Star point guard, his foundation and RIP Medical Debt deliver support to 570 households desperately in need of help
Outstanding medical debt in Atlanta has been reduced by more than $1 million, thanks to Atlanta Hawks point guard Trae Young and his philanthropic foundation.
The Trae Young Foundation relieved medical debt for 570 struggling families in Atlanta by partnering with RIP Medical Debt, a national nonprofit established to buy down medical debt across the country, according to CNN.
“The city of Atlanta has welcomed me with open arms,” Young said, according to CNN. “Giving back to this community is extremely important to me. I hope these families can find a bit of relief knowing that their bills have been taken care of as we enter the New Year.”
RIP Medical Debt was created as a 501c3 in 2014 by two former debt collection executives as a way to purchase bundled medical debt on the secondary debt market for pennies on the dollars, according to the nonprofit’s website. The nonprofit targets those most in need, including debtors that are “two times or below the federal poverty level, insolvent and/or with debts that are five percent or more of gross annual income,” according to the nonprofit.
Once RIP buys up the outstanding debt, the organization sends forgiveness notices to the families and also helps them repair their credit reports, according to the organization’s web site.

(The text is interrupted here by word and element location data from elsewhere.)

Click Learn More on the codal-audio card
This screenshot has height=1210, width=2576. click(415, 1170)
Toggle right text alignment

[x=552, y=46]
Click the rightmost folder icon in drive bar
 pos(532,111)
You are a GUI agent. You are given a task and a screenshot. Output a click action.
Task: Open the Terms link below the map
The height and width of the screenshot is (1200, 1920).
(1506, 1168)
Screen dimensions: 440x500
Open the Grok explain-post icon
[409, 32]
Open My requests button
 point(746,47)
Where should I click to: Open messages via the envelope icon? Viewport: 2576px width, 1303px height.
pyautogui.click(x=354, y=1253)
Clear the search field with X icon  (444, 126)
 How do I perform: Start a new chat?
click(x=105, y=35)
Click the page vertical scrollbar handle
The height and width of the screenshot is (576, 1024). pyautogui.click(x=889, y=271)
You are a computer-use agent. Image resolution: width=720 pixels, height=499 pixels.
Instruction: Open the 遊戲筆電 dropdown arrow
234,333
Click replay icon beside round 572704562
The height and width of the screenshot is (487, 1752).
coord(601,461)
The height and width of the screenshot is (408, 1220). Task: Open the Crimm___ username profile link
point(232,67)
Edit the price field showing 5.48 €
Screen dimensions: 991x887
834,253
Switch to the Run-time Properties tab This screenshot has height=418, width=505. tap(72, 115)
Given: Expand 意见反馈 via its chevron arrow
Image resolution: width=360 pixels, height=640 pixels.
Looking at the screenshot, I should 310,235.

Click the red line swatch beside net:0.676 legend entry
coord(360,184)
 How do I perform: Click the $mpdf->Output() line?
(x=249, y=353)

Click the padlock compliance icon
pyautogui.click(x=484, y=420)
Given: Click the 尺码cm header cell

Through RIP Medical Debt’s model, Young’s foundation donated $10,000, which erased $1,059,186.39 of medical debt. The average amount of debt forgiven was $1,858, according to a press release.
Young is a star point guard in the NBA. He currently ranks fourth in points per game (28.9) in the league and fifth in assists (8.4). He was a 2019 Rookie of the Year Finalist and tied Oscar Robertson’s record as the only players to earn 2,000 points and 800 assists in their first 100 career games.
Young started his foundation last year with a focus on mental health. According to his foundation web page, The Trae Young Foundation aims to help provide continued education and research to make a “positive impact to all children and adults from all walks of life who suffer from Mental Health problems.”